> Tasks to carry out
1. Summarize the text on Swedish popular music in two sentences.
2. Answer these questions from the text on Swedish popular music:
(a) In which Stockholm club did the first psychedelic and progressive rock groups emerge in 1967?
(b) What was the title of Tages's final album?
(c) Which dansband performed the song "Beatles" that won Melodifestivalen 1977?
3. Carry on the text on Swedish popular music past its last sentence.

> Document
━━━
The jazz orchestra dancing in Scandinavia was interrupted by the counterculture of the 1960s, whose influences of left-wing politics and LSD were altering the shape of popular music around the world. In 1967 the first psychedelic and progressive rock groups emerged in Stockholm's Filips club, including Hansson & Karlsson, the Baby Grandmothers, and Mecki Mark Men. These groups were very popular in the Sweden of the late 60s, with television appearances, sold-out concerts, and tours around Europe. Mecki Mark Men even spent three months in the U.S. where they played big rock music festivals with Sly and the Family Stone, Jethro Tull, Pentangle, Mountain, Grand Funk Railroad, Paul Butterfield, and The Byrds. Aside from this music that blended rock, jazz, and folk music with improvisation and experimentation, Swedish progressive rock, or "progg" as it became known, was also fiercely political. Progg bands would go on to support efforts against war and nuclear power, or protest competitive events like Eurovision, stating, "Music cannot be a contest."

Due to the sheer popularity that the Beatles received in Sweden, they inspired countless other bands to form and write original compositions. Some of the most popular bands performing pop-music during this era were the Hep Stars, The Shanes, Ola & the Janglers and Tages. All of these bands, to some degree, wrote their own material, including Benny Andersson, who with the Hep Stars wrote the singles "No Response" (1965), "Sunny Girl", "Wedding" and "Consolation" (all 1966). Tages, despite their enormous success in Sweden, decided to try an international career. They recorded several albums in doing so, including one of the earliest psychedelic albums, Extra Extra. In 1967, the band incorporated traditional Swedish music into their performances. Their final album Studio is a prime example of this. Studio features solely original material and is considered one of the best Swedish albums of the 1960s.

1970s: Dansbandmusik and ABBA

The term "dansband" was coined around 1970, when Swedish popular music developed a signature style with brightly characterized lyrics and catchy melodies. The following decade became the golden era of dansband music, with groups like Thorleifs, Flamingokvintetten, Ingmar Nordströms, Wizex and Matz Bladhs rising to popularity in Sweden. In 1977, the song "Beatles", performed by Swedish dansband Forbes, won the Swedish Melodifestivalen 1977 and finished 18th (last) in the Eurovision Song Contest 1977.
━━━
> Data
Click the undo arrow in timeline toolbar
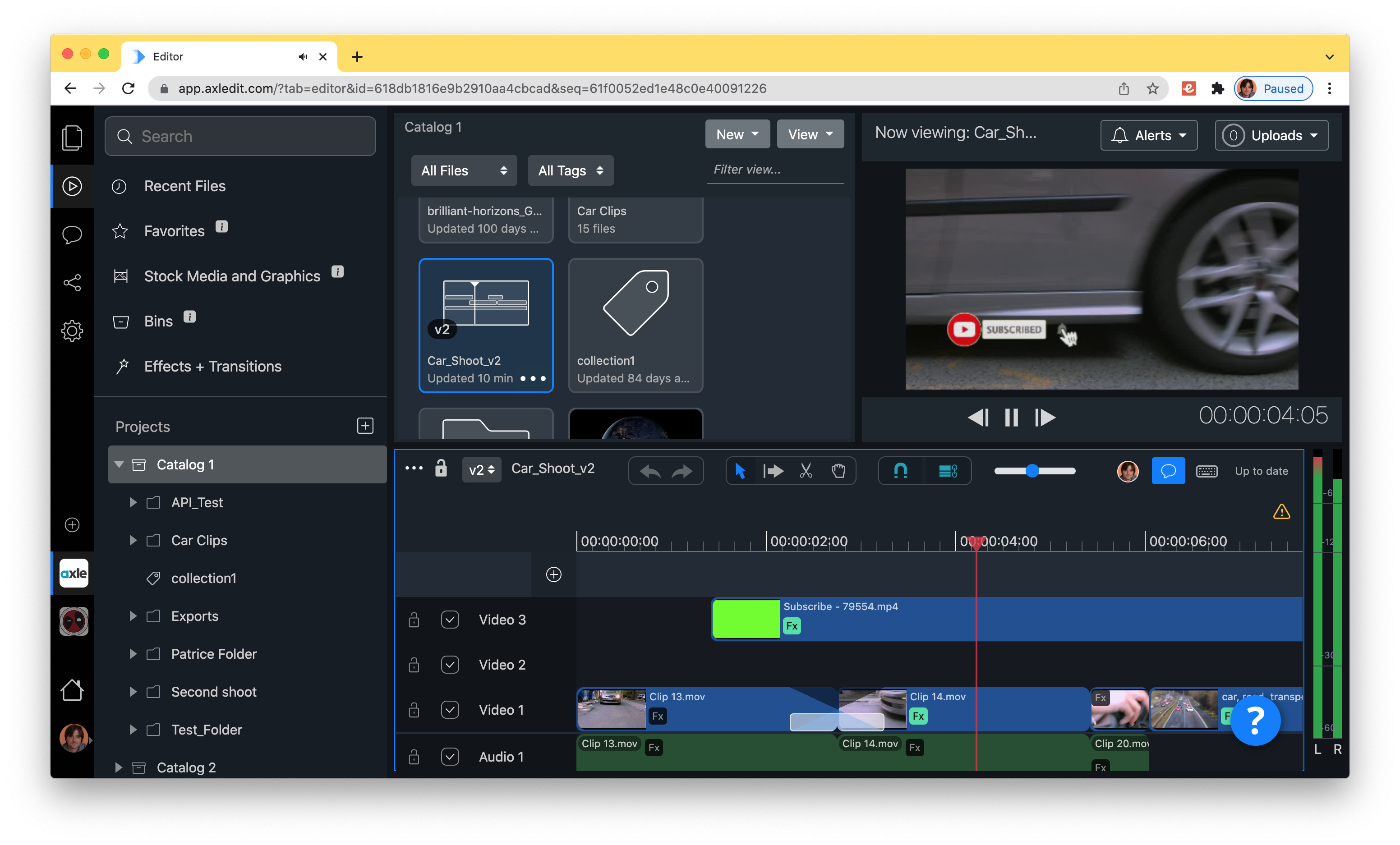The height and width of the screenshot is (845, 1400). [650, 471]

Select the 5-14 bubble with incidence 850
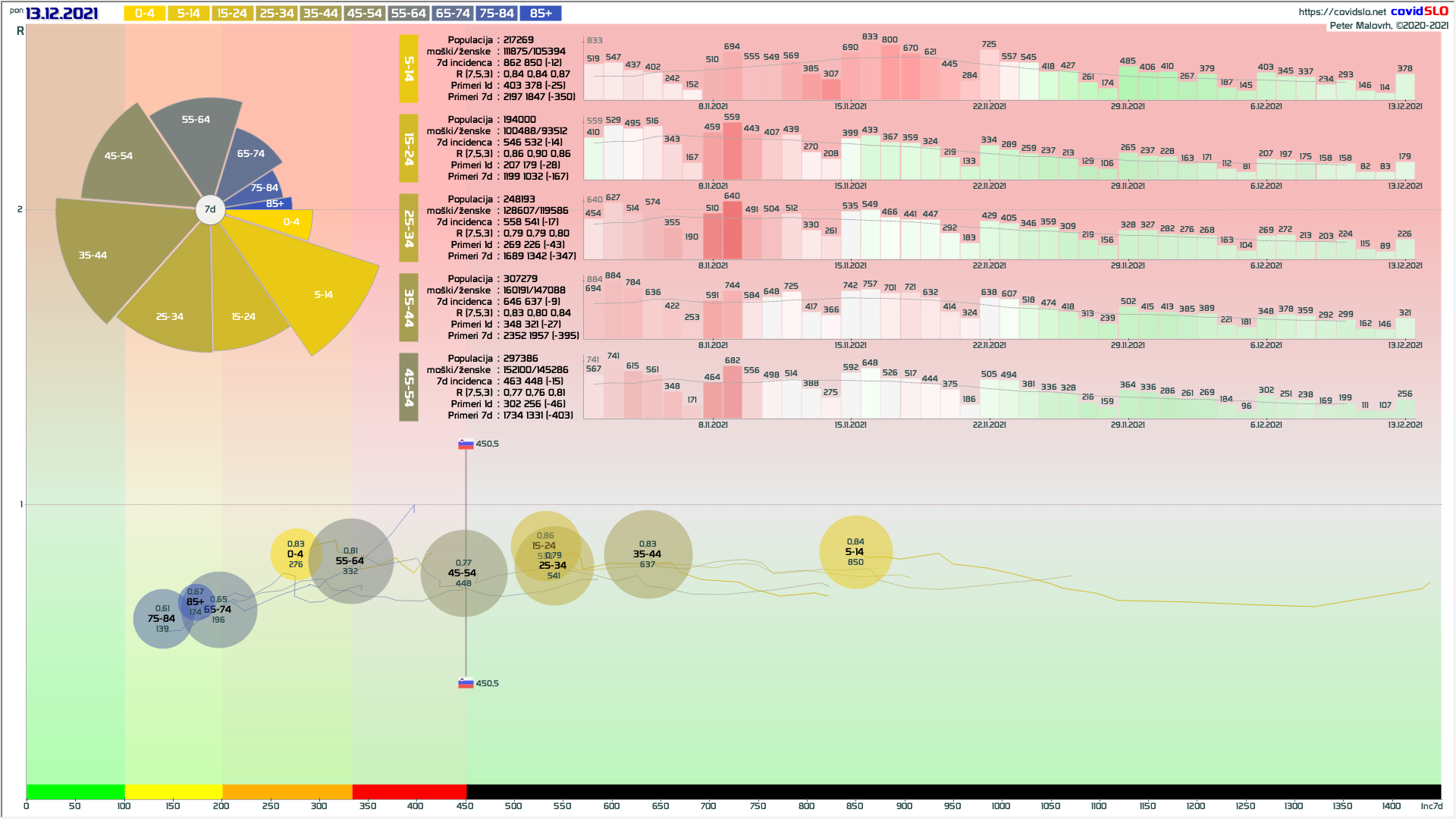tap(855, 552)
━━━
> Answers below
1. In 1967 the first psychedelic and progressive rock groups emerged in Stockholm and became very popular in Sweden, and Swedish progressive rock, known as "progg," was also fiercely political. The Beatles inspired countless Swedish bands to form, and popular ones such as the Hep Stars and Tages wrote their own material; around 1970 the term "dansband" was coined, and the following decade became the golden era of dansband music.

2.
(a) Filips club
(b) Studio
(c) Forbes

3.
For tax purposes, performers found a loophole in declaring "fantasy" outfits as deductibles to one's income, the reason being that it shouldn't be possible to wear the same outfit in your daily life. This led to many bands wearing highly extravagant matched outfits in their stage performances.

April 6, 1974 marks the start of a new era in Swedish pop music. First, Blue Swede reached #1 on the Billboard Hot 100 with their cover of the B. J. Thomas song "Hooked on a Feeling". The combo (fronted by iconic actor/singer Bjorn Skifs) also covered "Half Breed", "Never My Love", and "A Song For You"; as made famous by Cher, The Association, and The Carpenters, respectively. These renditions appeared on at least one "best-of" album, though never officially offered for sale anywhere beyond Europe.

The very same day, ABBA won the Eurovision Song Contest in Brighton, England, with "Waterloo". It was a big success throughout Europe, and reached number six on the Billboard Hot 100. 
Over the next few years ABBA had 18 consecutive top ten hits in the UK, nine of them reaching number one. Having sold an estimated 370 million units worldwide, ABBA became the best-selling band of the 1970s. In 1977, "Dancing Queen" became ABBA's only number one hit on the Billboard Hot 100. ABBA and Led Zeppelin are the only acts to have had 8 consecutive UK #1 albums.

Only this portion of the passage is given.